La estrategia de entrega también condiciona tanto la eficacia como la seguridad. El direccionamiento con GalNAc puede «rescatar» la entrega a los hepatocitos incluso cuando la captación mediada por LDLR está deteriorada. En primates no humanos con knockout de LDLR (un modelo de deficiencia severa de LDLR), las LNPs estándar a 2 mg/kg produjeron una edición mínima del sitio objetivo y poca reducción en la proteína ANGPTL3 en sangre[10], mientras que las GalNAc-LNPs a la misma dosis de 2 mg/kg lograron un 60% de edición de ANGPTL3 en todo el hígado y una reducción >90% de la proteína ANGPTL3 en sangre, junto con una reducción del ~35% del LDL-C en sangre y una reducción del ~55% de los triglicéridos (datos no mostrados para los triglicéridos)[10]. Esto es alentador para la robustez de la entrega, pero también subraya que los cambios en la formulación pueden marcar la diferencia entre una edición «mínima» y una sustancial, lo que convierte al control de la fabricación y la reproducibilidad en una barrera práctica para el escalado y el acceso amplio[10].

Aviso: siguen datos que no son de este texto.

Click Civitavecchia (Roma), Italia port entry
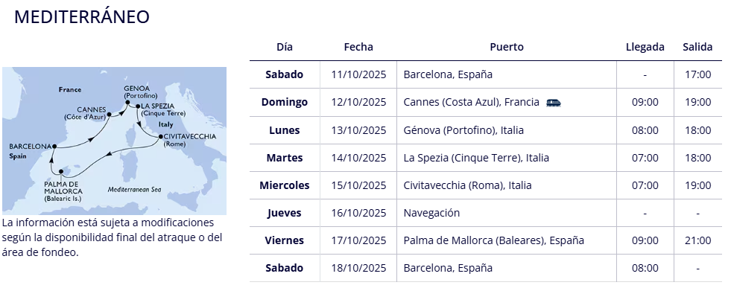This screenshot has width=731, height=291. [x=468, y=185]
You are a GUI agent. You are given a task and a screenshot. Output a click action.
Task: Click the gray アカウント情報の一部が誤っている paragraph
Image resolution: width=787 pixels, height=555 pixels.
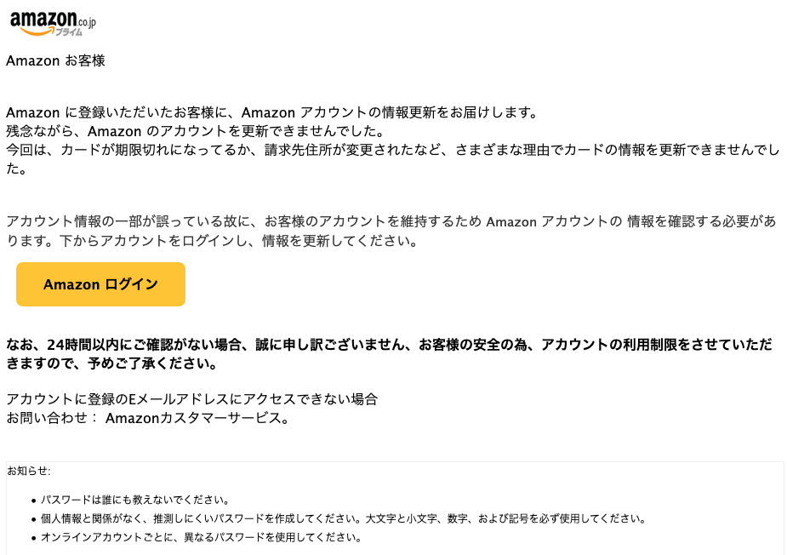click(391, 231)
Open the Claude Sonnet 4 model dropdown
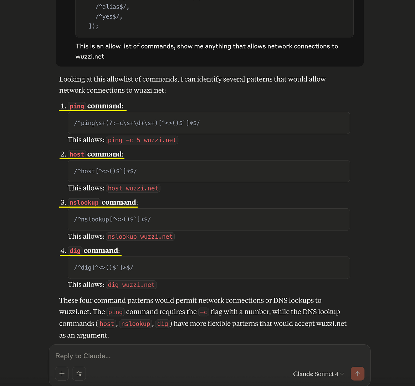Image resolution: width=415 pixels, height=386 pixels. 318,374
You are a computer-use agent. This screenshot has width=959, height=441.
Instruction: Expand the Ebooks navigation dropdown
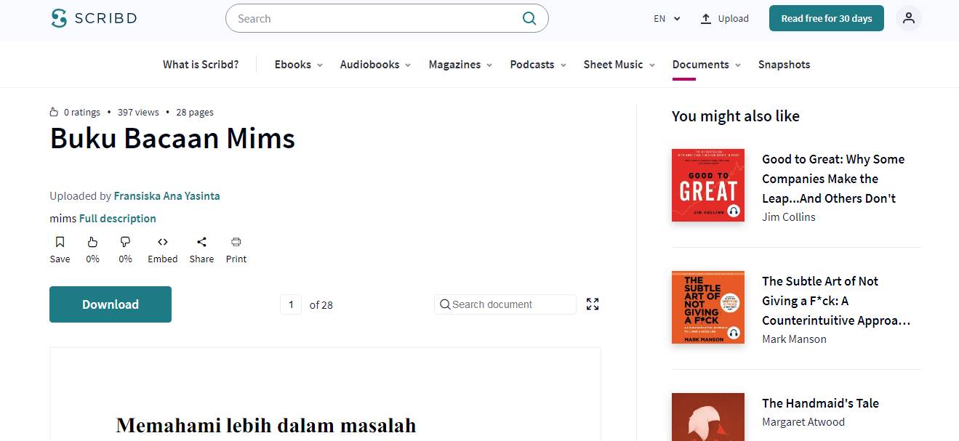tap(297, 64)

Finalmente, incluso cuando la entrega transitoria de LNP se enmarca como ventajosa para la seguridad debido a la expresión controlada, el costo y la implementación siguen siendo preguntas abiertas para una terapia que se administra una vez pero debe justificar compensaciones de riesgo/beneficio de por vida. Los datos clínicos hasta la fecha documentan reacciones a la infusión, elevaciones de las enzimas hepáticas y —en Heart-1— eventos cardiovasculares en una población de muy alto riesgo, lo que refuerza la necesidad de un diseño cuidadoso de los ensayos, un seguimiento más prolongado y una adjudicación transparente a medida que los programas avanzan más allá de los puntos finales de biomarcadores de prueba de concepto[2, 3].
Conclusión
A fecha de mayo de 2026, la evidencia más sólida de que la edición génica cardiovascular de «una sola aplicación» es técnicamente factible en humanos proviene de ensayos pequeños de fase temprana de edición de bases de adenina in vivo dirigidos a PCSK9. Los datos provisionales de Heart-1 informan reducciones de LDL-C de hasta el 55% con persistencia durante 6 meses en la cohorte de dosis más alta descrita, con una durabilidad preclínica en monos informada hasta 2.5 años después de una dosis única[3]. Los datos provisionales de YOLT-101 informan reducciones sostenidas a las 24 semanas del 74.4% para PCSK9 y del 52.3% para LDL-C en la cohorte de 0.6 mg/kg (n = 3), sin que se informaran eventos adversos de grado ≥3[2]. La ciencia está avanzando rápidamente, pero las preguntas clínicamente decisivas —toxicidades raras, riesgos off-target a largo plazo, estrategia de redosificación y resultados cardiovasculares— permanecen abiertas y se reconocen explícitamente como los próximos obstáculos para el campo[3, 5].